Тереха с этого берега смотрит некоторое время на их работу, потом садится на бревно, закуривает и переводит взгляд на воду. Семьдесят лет, с первого года жизни своей, смотрит он на эту струю и не может наглядеться. Отражается в глазах его река, и сами глаза весь свой цвет и свет от реки переняли.
Он подставляет спину к поднимающемуся выше солнцу. Хорошо. Прогреваются и плечи, и лопатки, и поясница, прикрытые репсовой светло-синей рубахой. Не мозжит в костях, не ломит, не ноет. Куда лучше! Вот и паром, груженный тремя автомашинами, идет сюда. Можно будет поздороваться с паромщиками, среди которых есть и старые его товарищи, затянуться «беломориной» и снова глядеть на реку, слушая, как судачат о последних новостях говорливые бабы.
Знает Тереха и баб и мужиков, почти всех, что переезжают за реку. Но еще лучше знает он саму реку, вдоль и поперек, на глуби и на мели. Знакомы ему и омуты, и перекаты, и косы, и кривули, и стрежи, и вьюны, и острова, и мысы — все хитрости речные, все тайны Ломенга.
Грустит Тереха. Вспоминается ему то время, когда не только он знал реку, но и река знала его. Был Тереха лучшим лоцманом на Ломенге, водил самоплавом огромные, многорядные плоты-соймы. Хозяином он был на реке, хозяином и в приречных городишках и селах…
…Гордится Тереха — не на словах, конечно, а в памяти своей — лоцманством, былой своей работой. Однако еще больше гордится он работой отца своего и деда.
Красивое дело быть лоцманом. И все же Тереха считает себя худым потомком. То ли дело — отец. Тот строил барки, лучшие барки на Ломенге. Возили на берег копани — деревья с выкопанным из земли толстым корнем, идущим к стволу почти под прямым углом, — рожденные природой шпангоуты. Ставили «попы» — кряжи, на которых вырастала постепенно громоздкая барка. И закипала работа.

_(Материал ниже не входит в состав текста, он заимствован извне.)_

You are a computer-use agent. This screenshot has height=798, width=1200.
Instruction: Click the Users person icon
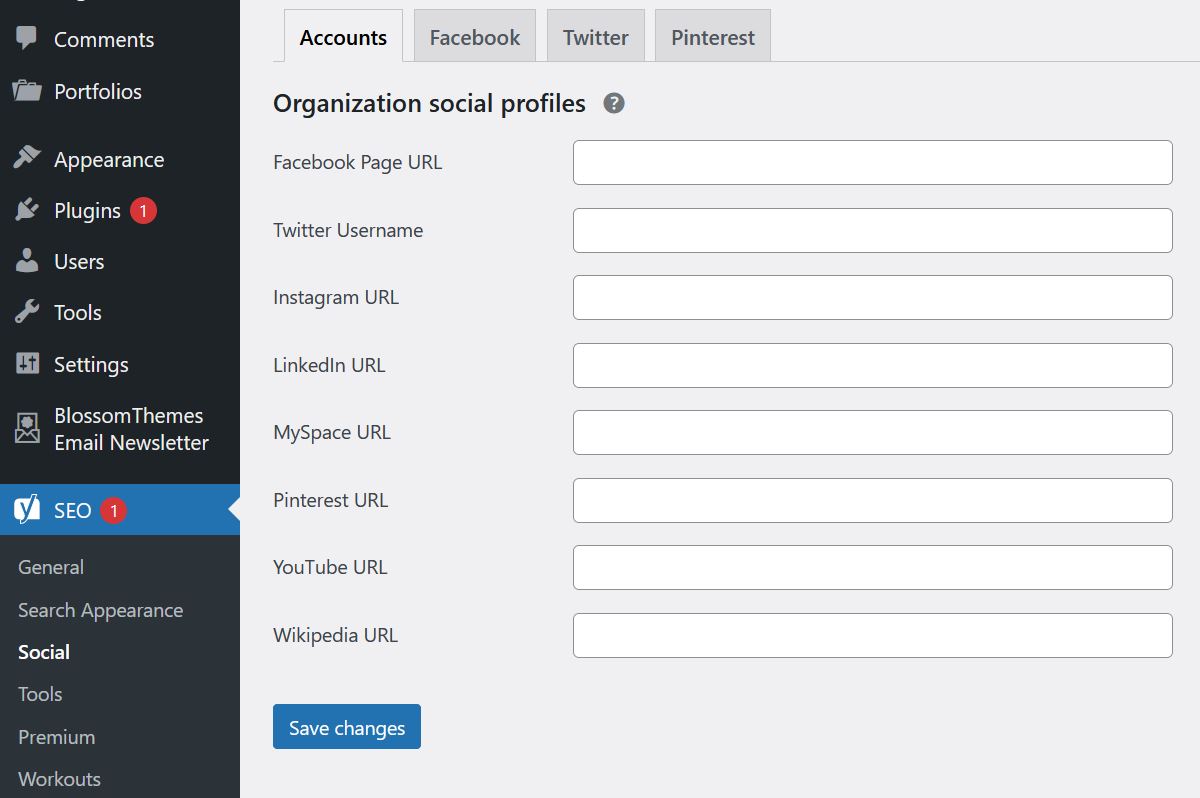pyautogui.click(x=27, y=262)
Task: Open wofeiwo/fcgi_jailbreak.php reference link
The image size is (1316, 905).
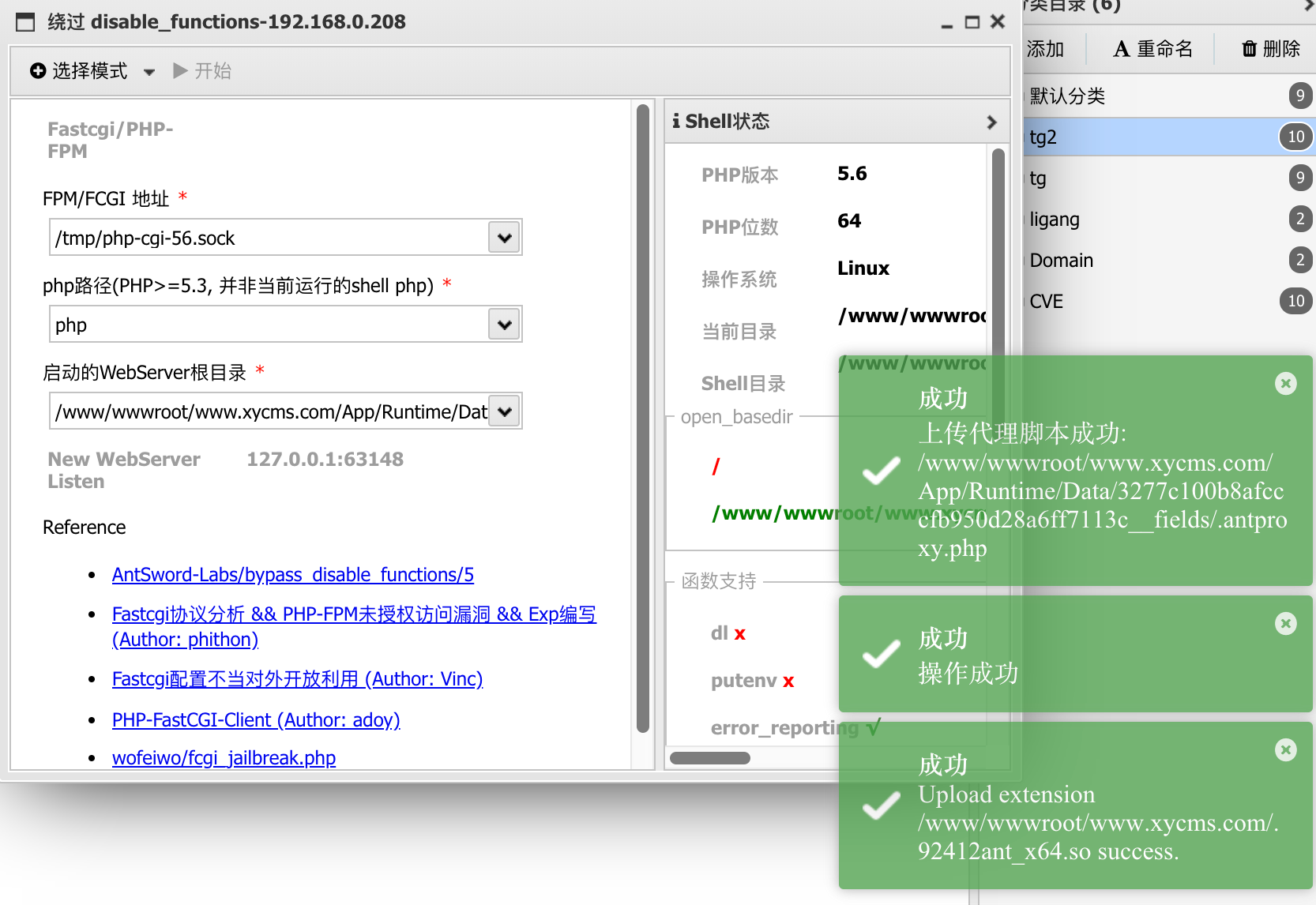Action: [224, 758]
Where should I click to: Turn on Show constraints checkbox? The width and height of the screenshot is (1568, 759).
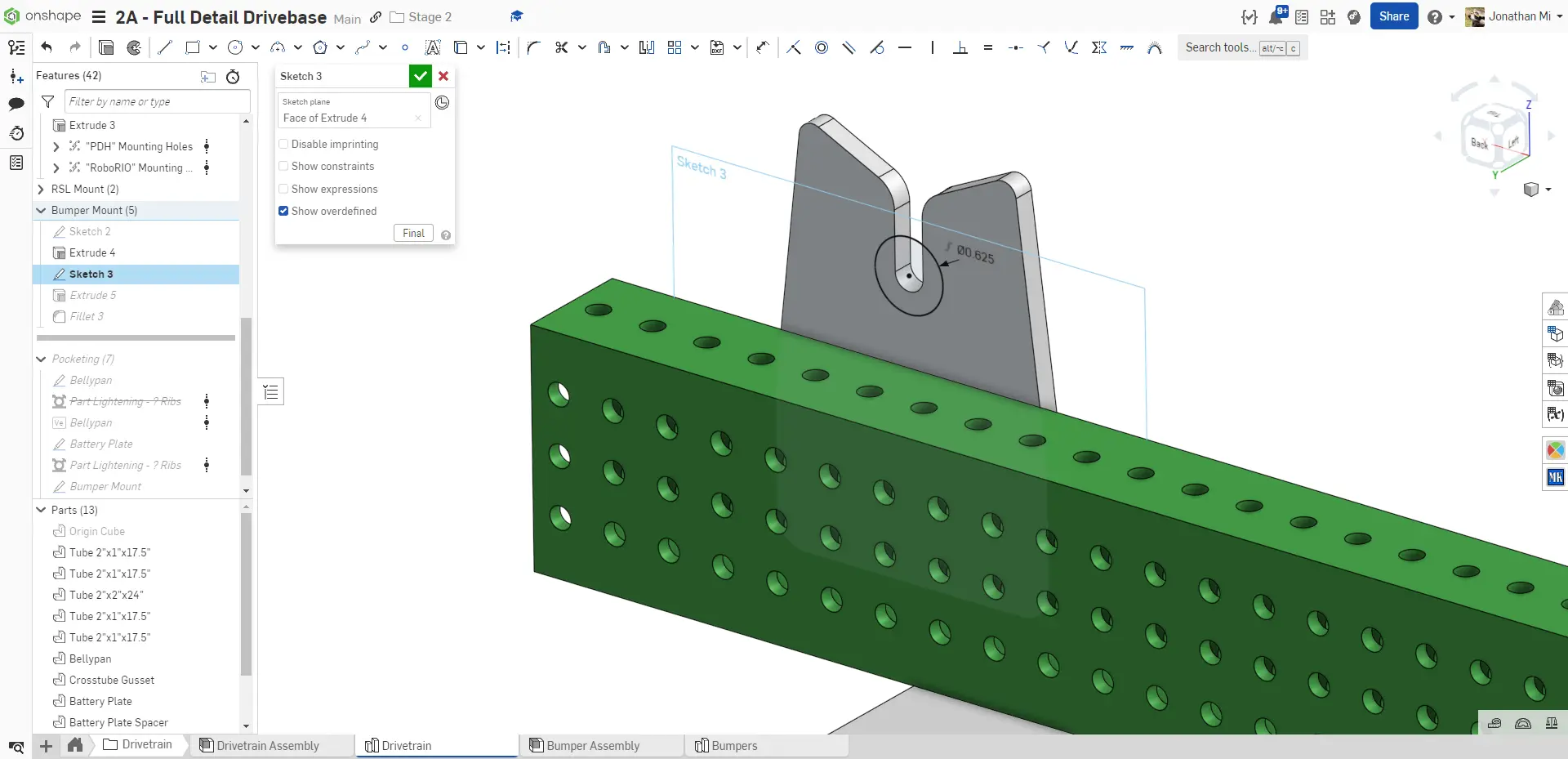pos(283,166)
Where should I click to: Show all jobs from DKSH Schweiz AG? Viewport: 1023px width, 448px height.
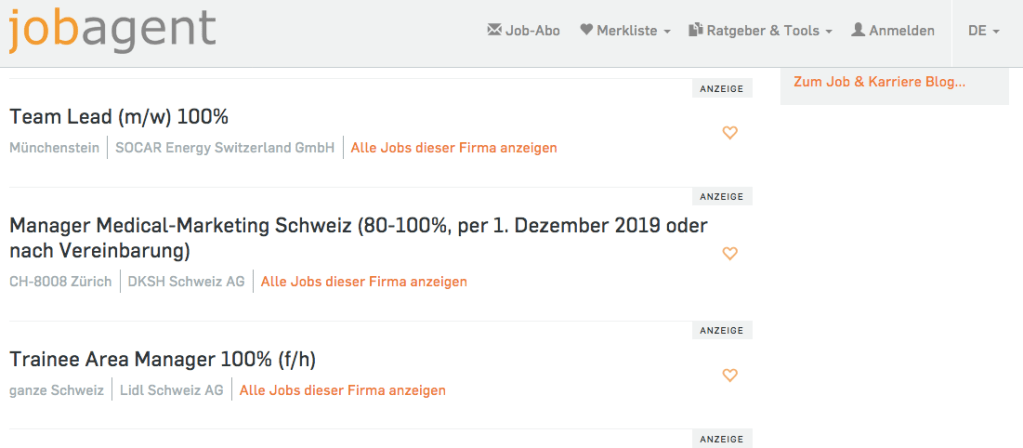point(364,282)
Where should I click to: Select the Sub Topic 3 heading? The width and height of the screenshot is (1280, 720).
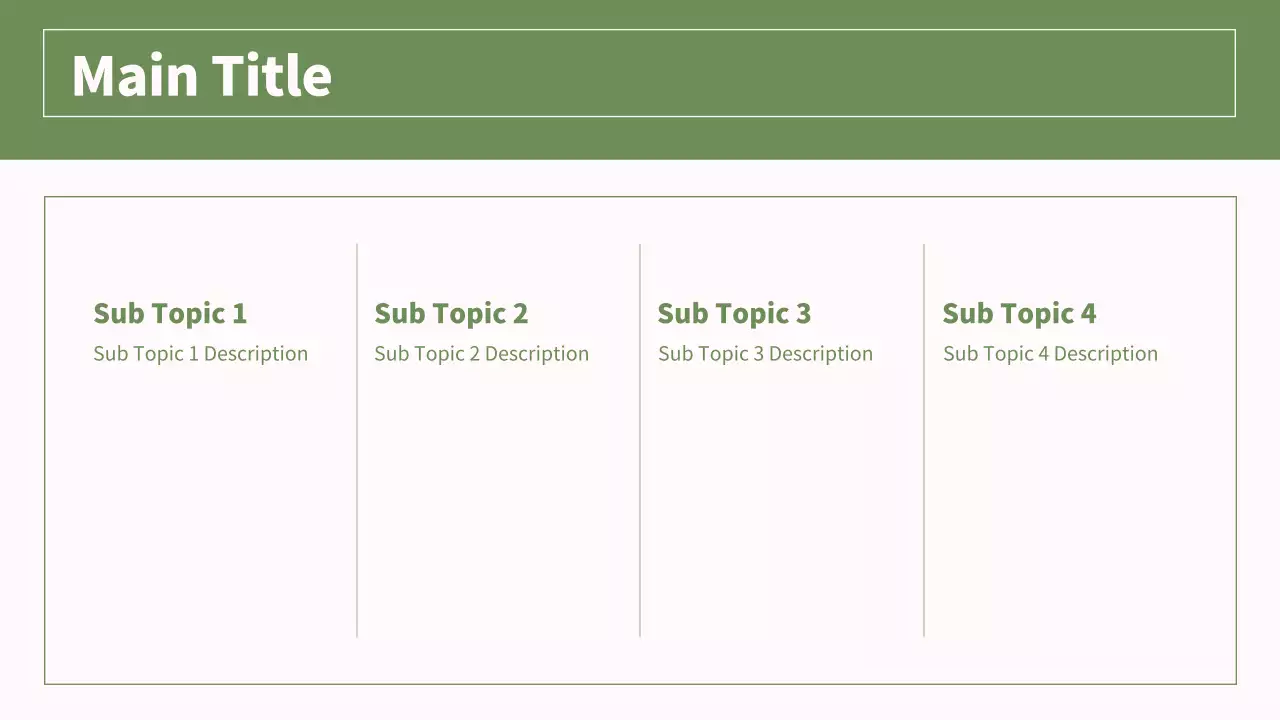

Спускали барку на воду с шумом, с гулянкой, отмечая праздником итог нелегкой работы. Во время спуска строг и удивителен бывал отец. Тереха помнит, как отец, стоя на борту барки, поражал всех исключительным знанием дела, точным расчетам центра тяжести внушительного сооружения, построенного на глазок. Он стоял на борту барки и приказывал выбивать то тот, то другой «поп». Когда оставалось три «попа», отцу начинали кричать: «Уйди! Свернешься!» А он стоял до того, как оставалось два «попа», потом спрыгивал. Барка же, огромная барка держалась несколько секунд всего лишь на одном «попе», на одном вертикально поставленном обрубке дерева, потом плюхалась на полозья из бревен и медленно сползала в воду.